The first project that led to work with NASA came about 15 years ago. She and colleagues from across the globe ventured into active gold mines in South Africa to search for life in the hot waters that flow deep underground. It turned out to be a critical moment in her career, she said. Because the research was closely coupled to things that NASA wanted to know about life in extreme environments, the agency began to fund future projects – as well as invite her to sit on committees and serve on review panels.

But studying life at high temperatures didn’t provide enough insight into how organisms might survive the low temperatures on Mars – or potentially the icy moons of Jupiter and Saturn. Therefore, Pratt pursued similar work in the Canadian Arctic and, most recently, co-led a $2.4 million grant from NASA’s Astrobiology Science and Technology for Exploring Planets program to sample methane on the margin of the Greenland ice sheet.

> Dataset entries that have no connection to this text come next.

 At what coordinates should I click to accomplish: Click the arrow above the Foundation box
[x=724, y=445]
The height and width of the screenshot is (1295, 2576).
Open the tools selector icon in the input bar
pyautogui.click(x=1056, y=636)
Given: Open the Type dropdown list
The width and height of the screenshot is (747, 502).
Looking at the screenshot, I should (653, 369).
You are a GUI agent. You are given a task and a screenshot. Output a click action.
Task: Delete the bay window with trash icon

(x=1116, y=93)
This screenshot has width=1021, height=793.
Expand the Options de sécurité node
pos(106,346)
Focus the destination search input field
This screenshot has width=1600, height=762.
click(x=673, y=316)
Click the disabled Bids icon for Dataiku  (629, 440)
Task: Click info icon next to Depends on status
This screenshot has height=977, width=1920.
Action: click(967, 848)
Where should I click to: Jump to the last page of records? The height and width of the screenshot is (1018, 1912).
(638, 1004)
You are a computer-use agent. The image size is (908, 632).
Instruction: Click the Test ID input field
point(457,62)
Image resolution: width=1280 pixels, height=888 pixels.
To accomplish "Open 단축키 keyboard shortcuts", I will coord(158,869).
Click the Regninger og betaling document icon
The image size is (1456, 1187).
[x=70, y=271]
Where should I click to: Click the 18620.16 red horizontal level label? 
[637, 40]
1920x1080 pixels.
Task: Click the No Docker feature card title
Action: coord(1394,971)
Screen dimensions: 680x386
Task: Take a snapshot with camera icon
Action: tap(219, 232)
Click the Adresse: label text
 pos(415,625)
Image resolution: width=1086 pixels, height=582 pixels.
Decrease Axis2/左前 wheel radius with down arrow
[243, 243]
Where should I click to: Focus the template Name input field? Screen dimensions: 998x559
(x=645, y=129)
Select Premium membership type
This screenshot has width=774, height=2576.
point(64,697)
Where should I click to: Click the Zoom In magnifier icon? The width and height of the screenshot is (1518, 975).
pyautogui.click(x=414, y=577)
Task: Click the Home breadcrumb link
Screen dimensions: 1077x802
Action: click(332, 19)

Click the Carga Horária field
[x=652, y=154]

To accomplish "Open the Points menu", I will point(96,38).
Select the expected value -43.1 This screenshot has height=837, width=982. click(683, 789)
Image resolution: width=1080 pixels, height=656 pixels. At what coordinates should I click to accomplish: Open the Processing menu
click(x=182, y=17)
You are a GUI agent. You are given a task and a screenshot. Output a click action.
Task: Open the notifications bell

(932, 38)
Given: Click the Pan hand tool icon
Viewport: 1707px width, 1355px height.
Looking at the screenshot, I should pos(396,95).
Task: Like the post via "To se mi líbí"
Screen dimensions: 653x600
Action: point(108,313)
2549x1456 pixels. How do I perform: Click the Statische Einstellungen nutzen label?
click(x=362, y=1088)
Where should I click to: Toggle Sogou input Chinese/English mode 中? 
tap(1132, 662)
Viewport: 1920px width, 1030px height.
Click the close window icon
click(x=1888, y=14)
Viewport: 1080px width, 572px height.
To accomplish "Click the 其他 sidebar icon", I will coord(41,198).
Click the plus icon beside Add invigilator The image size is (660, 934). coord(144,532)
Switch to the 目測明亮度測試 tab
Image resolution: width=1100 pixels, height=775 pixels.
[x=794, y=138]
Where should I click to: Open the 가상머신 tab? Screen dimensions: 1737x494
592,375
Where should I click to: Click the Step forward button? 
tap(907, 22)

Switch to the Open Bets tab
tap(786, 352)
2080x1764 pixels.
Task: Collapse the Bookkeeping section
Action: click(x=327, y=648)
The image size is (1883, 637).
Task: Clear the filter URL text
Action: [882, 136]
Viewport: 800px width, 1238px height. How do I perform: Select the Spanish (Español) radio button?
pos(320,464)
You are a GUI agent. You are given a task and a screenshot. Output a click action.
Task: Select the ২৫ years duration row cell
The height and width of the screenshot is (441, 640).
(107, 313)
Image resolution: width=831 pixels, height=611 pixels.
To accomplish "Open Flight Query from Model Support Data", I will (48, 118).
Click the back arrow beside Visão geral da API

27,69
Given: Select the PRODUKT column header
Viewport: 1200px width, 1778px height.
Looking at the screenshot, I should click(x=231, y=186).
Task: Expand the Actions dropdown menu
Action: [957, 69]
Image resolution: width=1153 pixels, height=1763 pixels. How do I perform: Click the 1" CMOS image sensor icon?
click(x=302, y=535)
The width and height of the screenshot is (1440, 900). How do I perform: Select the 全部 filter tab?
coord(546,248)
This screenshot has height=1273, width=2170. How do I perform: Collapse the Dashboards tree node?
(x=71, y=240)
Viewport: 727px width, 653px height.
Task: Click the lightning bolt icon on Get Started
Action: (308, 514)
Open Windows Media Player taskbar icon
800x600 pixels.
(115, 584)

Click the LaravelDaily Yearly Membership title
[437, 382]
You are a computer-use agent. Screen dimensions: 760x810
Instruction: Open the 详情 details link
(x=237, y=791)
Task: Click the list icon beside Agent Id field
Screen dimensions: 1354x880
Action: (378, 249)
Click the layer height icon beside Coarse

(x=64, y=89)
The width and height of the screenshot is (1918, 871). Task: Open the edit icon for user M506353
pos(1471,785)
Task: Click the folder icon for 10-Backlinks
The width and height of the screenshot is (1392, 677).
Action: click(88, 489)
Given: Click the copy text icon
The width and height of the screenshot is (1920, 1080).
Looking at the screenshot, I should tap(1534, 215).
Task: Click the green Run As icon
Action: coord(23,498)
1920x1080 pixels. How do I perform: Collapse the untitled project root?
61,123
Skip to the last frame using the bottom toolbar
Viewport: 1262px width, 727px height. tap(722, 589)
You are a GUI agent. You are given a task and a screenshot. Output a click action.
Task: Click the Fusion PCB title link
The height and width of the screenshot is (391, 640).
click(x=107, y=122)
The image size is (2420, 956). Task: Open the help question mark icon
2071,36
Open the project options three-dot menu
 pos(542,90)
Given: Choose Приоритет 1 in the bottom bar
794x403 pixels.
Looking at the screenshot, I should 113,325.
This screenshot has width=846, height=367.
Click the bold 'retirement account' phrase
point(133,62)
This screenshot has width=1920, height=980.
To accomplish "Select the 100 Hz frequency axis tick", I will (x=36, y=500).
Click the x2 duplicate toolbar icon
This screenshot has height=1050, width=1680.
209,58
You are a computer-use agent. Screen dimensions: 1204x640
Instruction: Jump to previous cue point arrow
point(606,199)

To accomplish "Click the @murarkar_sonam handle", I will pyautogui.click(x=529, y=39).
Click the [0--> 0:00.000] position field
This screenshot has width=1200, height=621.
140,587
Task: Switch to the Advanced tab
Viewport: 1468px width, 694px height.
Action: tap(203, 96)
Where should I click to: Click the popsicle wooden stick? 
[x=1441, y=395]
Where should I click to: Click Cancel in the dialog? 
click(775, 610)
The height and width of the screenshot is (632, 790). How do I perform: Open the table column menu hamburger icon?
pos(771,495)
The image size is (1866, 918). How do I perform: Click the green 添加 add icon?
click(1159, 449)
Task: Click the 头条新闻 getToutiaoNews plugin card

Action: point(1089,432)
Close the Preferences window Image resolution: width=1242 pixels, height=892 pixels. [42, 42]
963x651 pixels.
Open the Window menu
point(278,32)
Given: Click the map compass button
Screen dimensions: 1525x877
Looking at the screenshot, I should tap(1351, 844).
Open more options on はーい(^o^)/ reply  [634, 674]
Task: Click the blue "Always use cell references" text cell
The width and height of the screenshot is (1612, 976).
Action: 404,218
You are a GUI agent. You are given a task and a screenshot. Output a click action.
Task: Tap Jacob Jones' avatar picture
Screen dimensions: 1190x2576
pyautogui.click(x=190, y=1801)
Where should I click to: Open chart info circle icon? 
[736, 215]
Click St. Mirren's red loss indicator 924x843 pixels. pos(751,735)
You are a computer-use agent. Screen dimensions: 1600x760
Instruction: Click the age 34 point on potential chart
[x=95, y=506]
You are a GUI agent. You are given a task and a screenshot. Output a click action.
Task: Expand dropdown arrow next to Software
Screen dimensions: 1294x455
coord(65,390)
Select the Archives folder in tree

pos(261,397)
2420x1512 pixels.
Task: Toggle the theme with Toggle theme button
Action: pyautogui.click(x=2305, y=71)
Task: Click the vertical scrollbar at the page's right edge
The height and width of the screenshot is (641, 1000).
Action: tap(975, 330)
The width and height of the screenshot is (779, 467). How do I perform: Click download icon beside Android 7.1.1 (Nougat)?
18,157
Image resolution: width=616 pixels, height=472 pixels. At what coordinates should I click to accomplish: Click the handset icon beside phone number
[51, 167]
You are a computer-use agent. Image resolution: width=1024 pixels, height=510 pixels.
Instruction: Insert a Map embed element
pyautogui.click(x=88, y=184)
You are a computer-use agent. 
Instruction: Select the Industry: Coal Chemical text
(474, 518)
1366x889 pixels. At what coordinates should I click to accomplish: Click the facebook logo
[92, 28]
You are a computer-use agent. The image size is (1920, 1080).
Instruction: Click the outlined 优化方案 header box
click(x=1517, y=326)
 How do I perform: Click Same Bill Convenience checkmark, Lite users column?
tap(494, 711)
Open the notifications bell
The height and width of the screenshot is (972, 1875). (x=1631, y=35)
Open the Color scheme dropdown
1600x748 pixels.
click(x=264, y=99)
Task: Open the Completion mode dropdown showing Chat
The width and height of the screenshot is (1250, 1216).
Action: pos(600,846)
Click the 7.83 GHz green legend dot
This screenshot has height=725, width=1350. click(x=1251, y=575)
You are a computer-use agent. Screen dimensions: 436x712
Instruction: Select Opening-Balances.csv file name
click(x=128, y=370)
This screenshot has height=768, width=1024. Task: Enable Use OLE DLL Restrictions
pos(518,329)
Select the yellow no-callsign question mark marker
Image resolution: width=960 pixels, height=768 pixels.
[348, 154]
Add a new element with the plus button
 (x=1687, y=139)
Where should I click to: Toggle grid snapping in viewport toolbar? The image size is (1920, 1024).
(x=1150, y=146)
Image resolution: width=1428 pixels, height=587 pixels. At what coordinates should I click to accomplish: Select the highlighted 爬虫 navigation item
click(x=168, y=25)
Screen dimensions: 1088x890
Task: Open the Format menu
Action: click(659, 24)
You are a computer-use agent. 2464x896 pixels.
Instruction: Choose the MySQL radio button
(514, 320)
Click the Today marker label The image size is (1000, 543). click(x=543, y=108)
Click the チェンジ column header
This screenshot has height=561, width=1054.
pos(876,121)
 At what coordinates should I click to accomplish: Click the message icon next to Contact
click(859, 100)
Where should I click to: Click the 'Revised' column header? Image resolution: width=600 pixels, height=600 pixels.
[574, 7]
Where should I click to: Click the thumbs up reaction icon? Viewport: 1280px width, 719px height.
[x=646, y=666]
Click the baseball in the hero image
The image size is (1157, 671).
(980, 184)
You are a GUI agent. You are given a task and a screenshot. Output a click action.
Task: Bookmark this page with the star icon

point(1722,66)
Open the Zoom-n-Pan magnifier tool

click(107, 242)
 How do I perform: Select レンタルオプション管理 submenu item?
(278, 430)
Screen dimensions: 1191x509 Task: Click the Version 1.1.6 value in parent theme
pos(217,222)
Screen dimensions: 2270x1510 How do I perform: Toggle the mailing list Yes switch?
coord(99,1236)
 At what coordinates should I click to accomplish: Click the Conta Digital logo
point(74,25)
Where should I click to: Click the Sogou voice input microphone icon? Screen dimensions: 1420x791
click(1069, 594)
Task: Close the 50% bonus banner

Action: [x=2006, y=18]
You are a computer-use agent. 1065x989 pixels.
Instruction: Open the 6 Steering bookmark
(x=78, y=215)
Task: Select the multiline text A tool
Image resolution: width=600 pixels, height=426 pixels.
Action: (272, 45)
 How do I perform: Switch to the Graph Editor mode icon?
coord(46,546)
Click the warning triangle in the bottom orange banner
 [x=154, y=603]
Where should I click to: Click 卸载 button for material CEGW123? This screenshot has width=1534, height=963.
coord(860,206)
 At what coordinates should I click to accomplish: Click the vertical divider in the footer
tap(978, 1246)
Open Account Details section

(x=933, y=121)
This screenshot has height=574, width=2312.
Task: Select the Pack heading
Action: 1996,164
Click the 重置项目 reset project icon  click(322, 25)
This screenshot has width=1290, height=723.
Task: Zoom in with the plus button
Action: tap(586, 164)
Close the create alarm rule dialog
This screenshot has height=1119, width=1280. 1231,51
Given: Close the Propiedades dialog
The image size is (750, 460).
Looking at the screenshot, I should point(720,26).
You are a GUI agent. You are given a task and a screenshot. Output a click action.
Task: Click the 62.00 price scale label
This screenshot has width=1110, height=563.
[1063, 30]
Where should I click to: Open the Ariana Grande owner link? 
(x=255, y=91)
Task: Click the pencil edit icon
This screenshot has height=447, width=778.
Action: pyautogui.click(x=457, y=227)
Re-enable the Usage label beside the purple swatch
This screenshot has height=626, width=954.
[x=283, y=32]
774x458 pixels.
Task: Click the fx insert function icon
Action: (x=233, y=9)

That project was a collaboration with Jeffrey White, a professor in the IU School of Public and Environmental Affairs.

“Everything I’ve been working on and doing with my students has contributed to preparing me to think about how we sample life in extreme environments on Earth, and what we look for, learning from our field campaigns on Earth and then trying to translate that work to a robotic mission on a remote landing,” she said.

Looking forward, Pratt said she’s excited for the Mars 2020 mission, which will be the first step in potentially bringing back samples from Mars to study in labs on Earth. Smaller missions to further look at Mars are in the works, too.

“Mars is relatively clean, so let’s try to find the answers before we change the conditions forever,” Pratt said.

The effort will require a lot of hard work, careful investigation and collaboration with other nations to create policies regarding future planetary exploration. But Pratt is up for the challenge.

“I’m thrilled that at this point in my career, I’m able to shift from environmental research on Earth to thinking about how to safely and ethically conduct the search for the evidence of life on Mars and the other planetary bodies,” she said. “I fully expect we will encounter life in our solar system.”

Although her new role at NASA requires her to live in Washington, D.C., Pratt will regularly return to IU to work with Ph.D. students who are conducting research in her lab on campus.

“Bloomington is home, and I have no intention of that changing,” she said. “I see myself being an active emerita faculty member and maintaining very strong ties to campus.”